Negative XMRV study using PCR technology: PLoSone, 9 March 2011

March 10, 2011


From PloSone, an open access journal published by the Public Library of Science, 9 March 2011

Investigation into the Presence of and Serological Response to XMRV in CFS Patients

[ME Association quote from abstract: “Here, we revisit our patient cohort to investigate the XMRV status in those patients by means of the original PCR protocol which linked the virus to CFS.”]

Otto Erlwein1, Mark J. Robinson1, Steve Kaye1, Gillian Wills1, Shozo Izui2, Simon Wessely3, Jonathan Weber1, Anthony Cleare3, David Collier4, Myra O. McClure1*

1 Jefferiss Research Trust Laboratories, Section of Infectious Diseases, Wright-Fleming Institute, Faculty of Medicine, Imperial College London, London, United Kingdom, 2 Department of Pathology and Immunology, Faculty of Medicine, University of Geneva, Geneva, Switzerland, 3 Department of Psychological Medicine, Institute of Psychiatry, King's College London, Camberwell, London, United Kingdom, 4 Social Genetic and Developmental Psychiatry Centre, Institute of Psychiatry, King's College London, London, United Kingdom

Abstract

The novel human gammaretrovirus xenotropic murine leukemia virus-related virus (XMRV), originally described in prostate cancer, has also been implicated in chronic fatigue syndrome (CFS).
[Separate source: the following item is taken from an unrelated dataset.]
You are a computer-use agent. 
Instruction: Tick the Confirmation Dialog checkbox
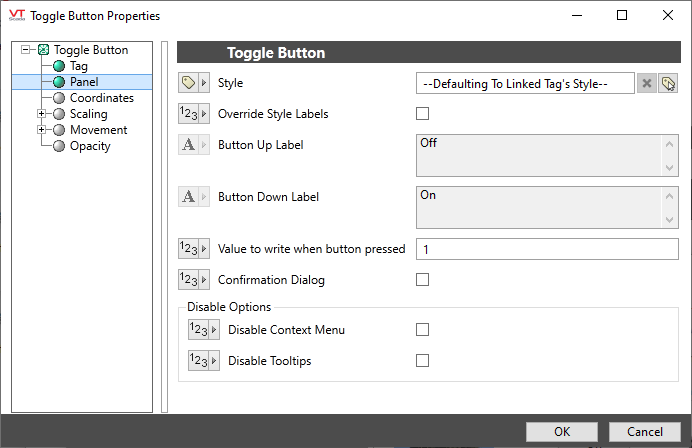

When later reports failed to confirm the link to CFS, they were often criticised for not using the conditions described in the original study. Here, we revisit our patient cohort to investigate the XMRV status in those patients by means of the original PCR protocol which linked the virus to CFS. In addition, sera from our CFS patients were assayed for the presence of xenotropic virus envelope protein, as well as a serological response to it. The results further strengthen our contention that there is no evidence for an association of XMRV with CFS, at least in the UK.

Citation: Erlwein O, Robinson MJ, Kaye S, Wills G, Izui S, et al. (2011) Investigation into the Presence of and Serological Response to XMRV in CFS Patients. PLoS ONE 6(3): e17592. doi:10.1371/journal.pone.0017592

Editor: Kim Hasenkrug, National Institute of Allergy and Infectious Diseases, United States of America

Received: November 26, 2010; Accepted: January 26, 2011; Published: March 9, 2011

Copyright: © 2011 Erlwein et al. This is an open-access article distributed under the terms of the Creative Commons Attribution License, which permits unrestricted use, distribution, and reproduction in any medium, provided the original author and source are credited.

Funding: This work was supported by the NIHR Biomedical Research Centre. The funders had no role in study design, data collection and analysis, decision to publish, or preparation of the manuscript.

Competing interests: The authors have declared that no competing interests exist.

* E-mail: m.mcclure@imperial.ac.uk

15 thoughts on “Negative XMRV study using PCR technology: PLoSone, 9 March 2011”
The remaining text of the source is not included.